[start of Extract to read]

Allah calls upon man to reflect on this in the following verse:

The likeness of the life of the present is as the rain which We send down from the skies: by its mingling arises the produce of the earth – which provides food for men and animals: (It grows) till the earth is clad with its golden ornaments and is decked out (in beauty): the people to whom it belongs think they have all powers of disposal over it: There reaches it Our command by night or by day, and We make it like a harvest clean-mown, as if it had not flourished only the day before! Thus do We explain the Signs in detail for those who reflect. (Surah Yunus: 24)

In this verse, it is shown that everything on this earth deemed nice and beautiful will lose its beauty one day. Moreover, they will all disappear from the surface of this earth. This is a very important point to ponder since Allah informs us that He gives such examples “for those who think”. As an intelligent being, what is expected from man is to think and to take lessons from events and finally to set rational objectives for his life. “Thought” and “comprehension” are the unique traits of man; without these traits man lacks his most distinctive features and becomes lower than the animals. Animals also lead lives which are similar in many respects to human lives: they breathe, breed, and, one day, die. Animals never think why and how they are born, or that they will die one day. It is very natural that they do not engage in an effort to comprehend the real objective of this life; they are not expected to think about the purpose of their creation or about the Creator.
And coin for them the similitude of the life of the world as water which We send down from the sky, and the vegetation of the earth mingled with it and then became dry twigs that the winds scatter. Allah is able to do all things.
(Surat al-Kahf: 45)

However, man is responsible to Allah for building consciousness of Allah through pondering on and being mindful of His orders. Furthermore, he is expected to comprehend that this world exists only for a limited period. Those who truly comprehend these facts will seek Allah’s guidance and illumination by engaging in good deeds.

Otherwise, man meets suffering both in this world and the Hereafter. He becomes wealthy, but never attains happiness. Beauty and fame usually entail misfortune rather than a joyous life. A celebrity, for instance, who one day basks in the adulation of his fans later battles severe health problems, and one day dies alone in a small hotel room with no-one caring for him.

Qur’anic Examples of the Deception of the World

Allah repeatedly emphasizes in the Qur’an that this is just a “world where all pleasures are doomed to perish”. Allah tells the stories of those societies and men and women of the past who rejoiced in their wealth, fame or social status yet met disastrous ends. That is exactly what happened to the two men related in Surat al-Kahf:

Set forth to them the parable of two men: for one of them We provided two gardens of grape-vines and surrounded them with date-palms; in between the two We placed corn-fields.

Each of those gardens brought forth its produce, and failed not in the least therein: in the midst of them We caused a river to flow. (Abundant) was the produce this man had: he said to his companion, in the course of a mutual argument: “more wealth have I than you, and more honor and power in (my following of) men.”

[end of Extract to read]
[start of Stored data]

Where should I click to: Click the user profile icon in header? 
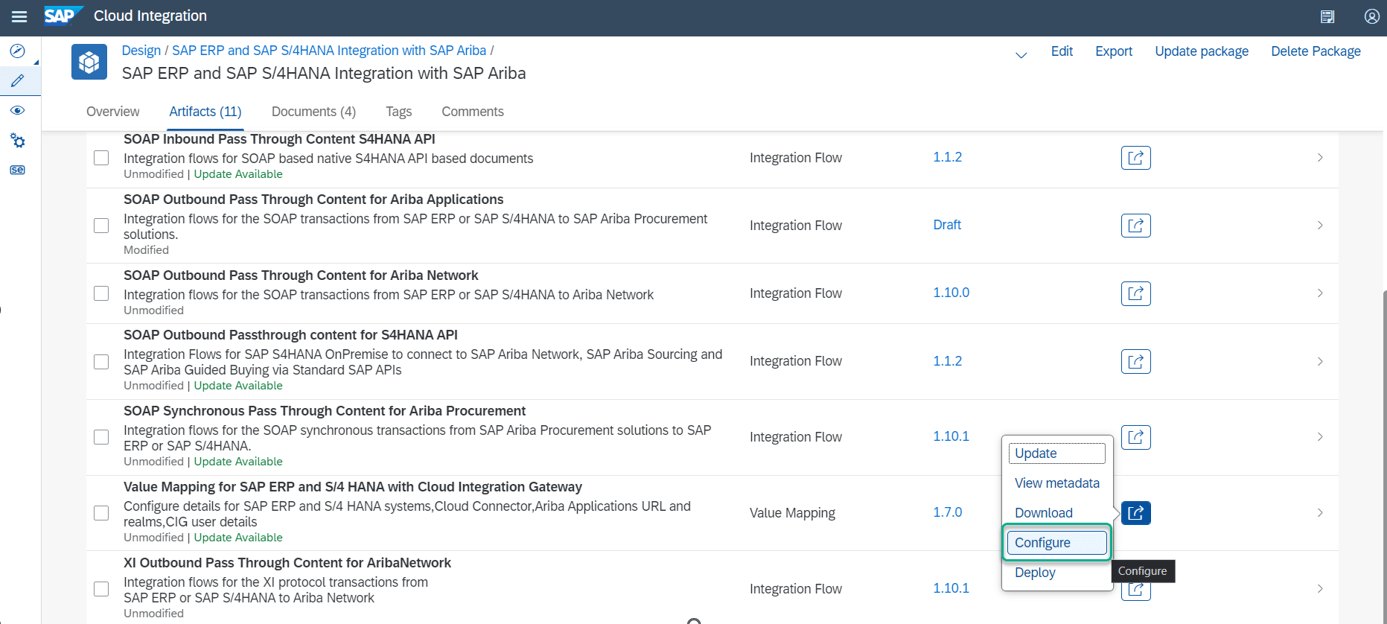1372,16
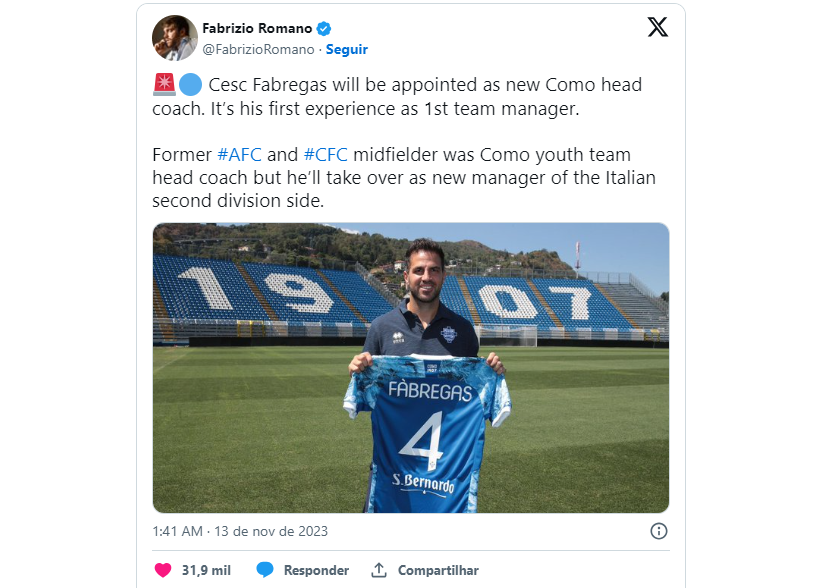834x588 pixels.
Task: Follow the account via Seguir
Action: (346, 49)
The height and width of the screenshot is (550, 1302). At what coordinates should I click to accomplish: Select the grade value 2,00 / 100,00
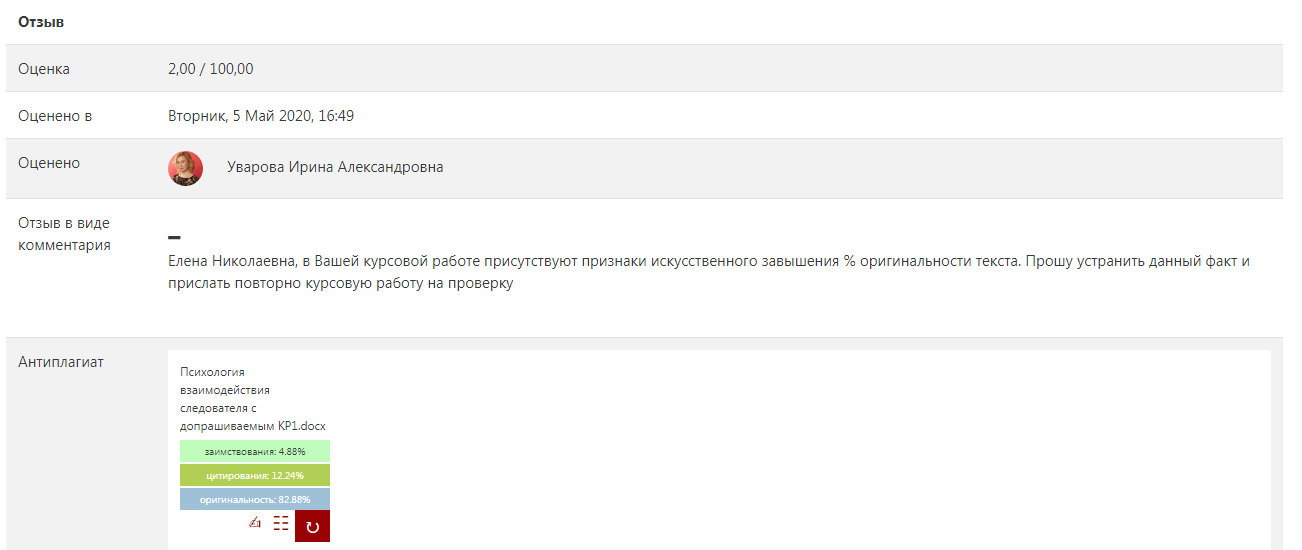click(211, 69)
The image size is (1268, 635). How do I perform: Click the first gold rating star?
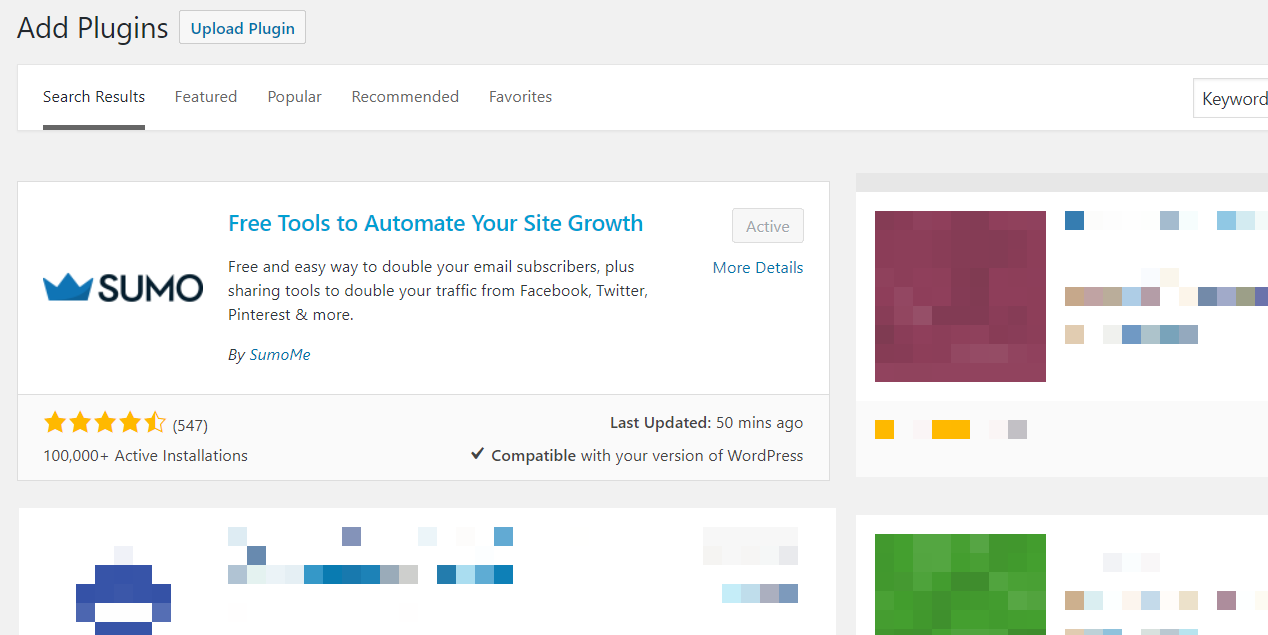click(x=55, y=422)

[end of Stored data]
[start of Stored data]

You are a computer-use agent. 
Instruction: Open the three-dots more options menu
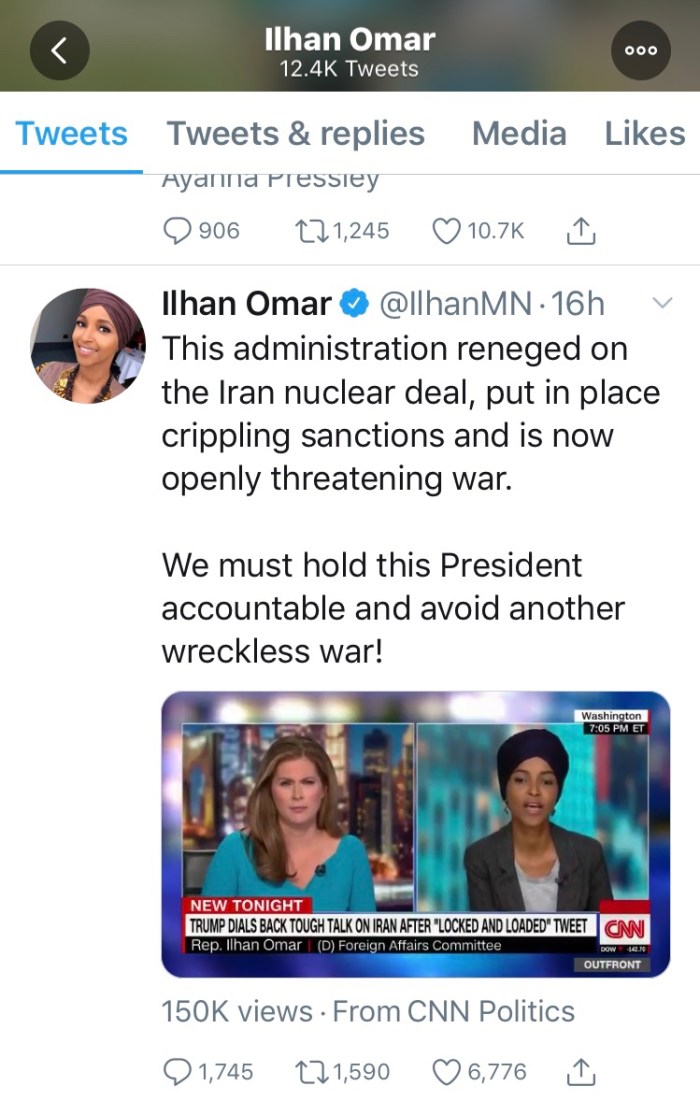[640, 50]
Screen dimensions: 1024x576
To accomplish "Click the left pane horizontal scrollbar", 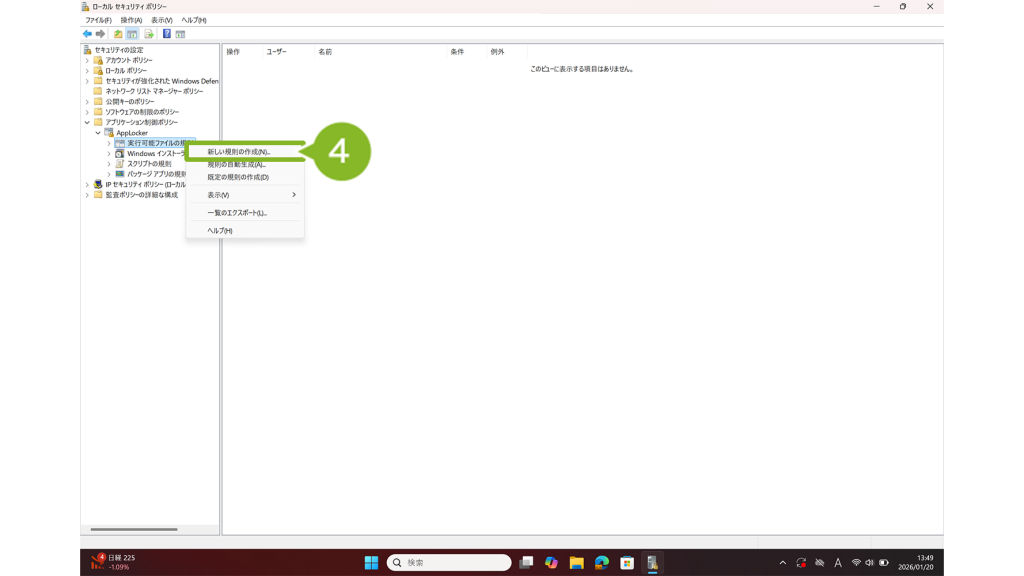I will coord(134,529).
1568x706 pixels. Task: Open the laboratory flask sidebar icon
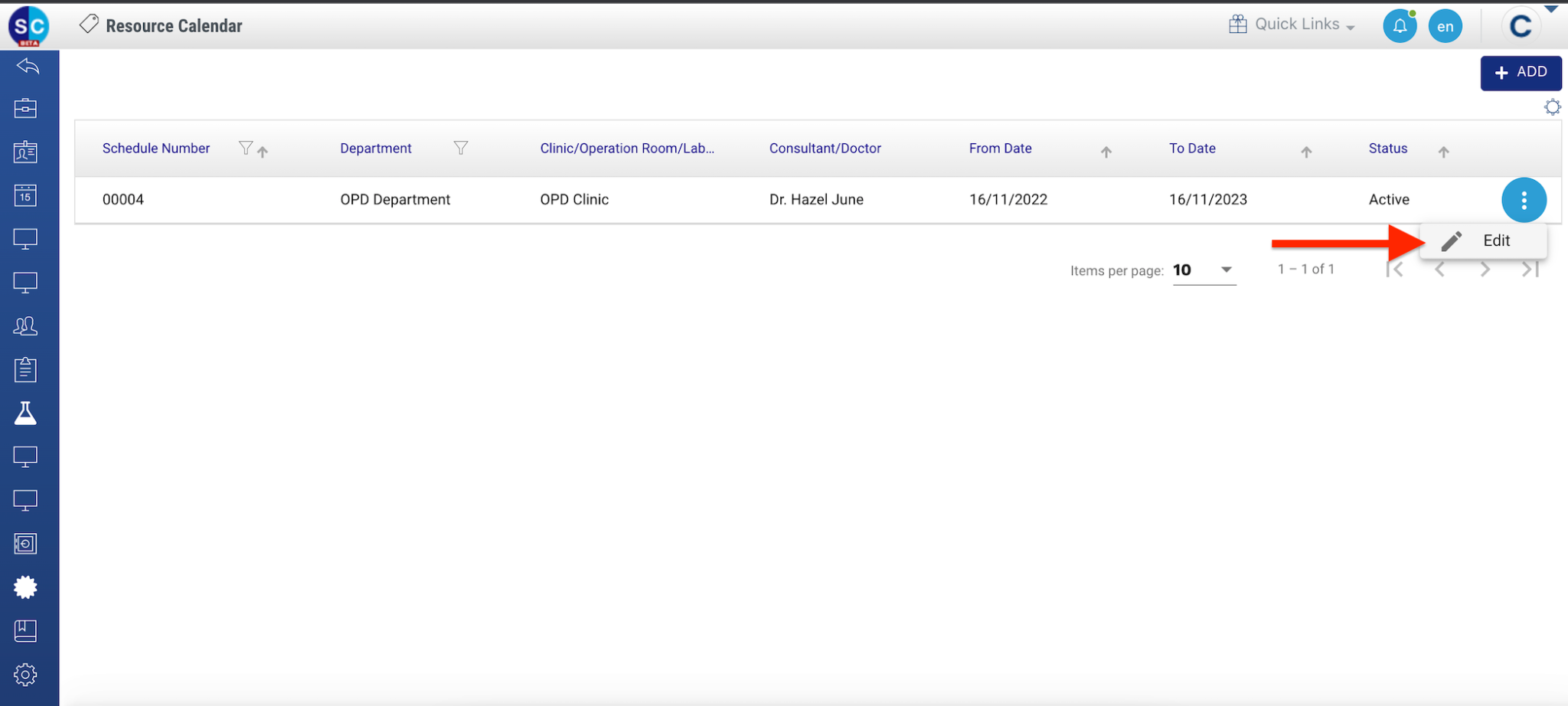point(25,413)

[end of Stored data]
[start of Stored data]

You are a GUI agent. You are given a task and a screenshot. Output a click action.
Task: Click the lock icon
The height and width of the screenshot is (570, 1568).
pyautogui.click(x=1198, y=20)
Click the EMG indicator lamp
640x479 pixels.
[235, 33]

[end of Stored data]

Stated task A: The passage above on the fleeting nature of worldly life calls the coming loss of all earthly beauty "a very important point to ponder." What reason does it give for this?
Stated task B:
Answer these questions on the passage about the fleeting nature of worldly life:
(i) Which two traits does the passage call unique to man?
(ii) In the parable of the two men, what was placed between the two gardens of grape-vines?
(iii) Which surah and verse are cited for the comparison of worldly life to rain that leaves the earth "like a harvest clean-mown"?

Task output A: The passage says the point deserves reflection because Allah informs us that He gives such examples "for those who think." Since man is an intelligent being, he is expected to think, take lessons from events, and set rational objectives for his life.

Task output B:
(i) The two traits are "thought" and "comprehension."
(ii) Corn-fields were placed between the two gardens.
(iii) The comparison comes from Surah Yunus, verse 24.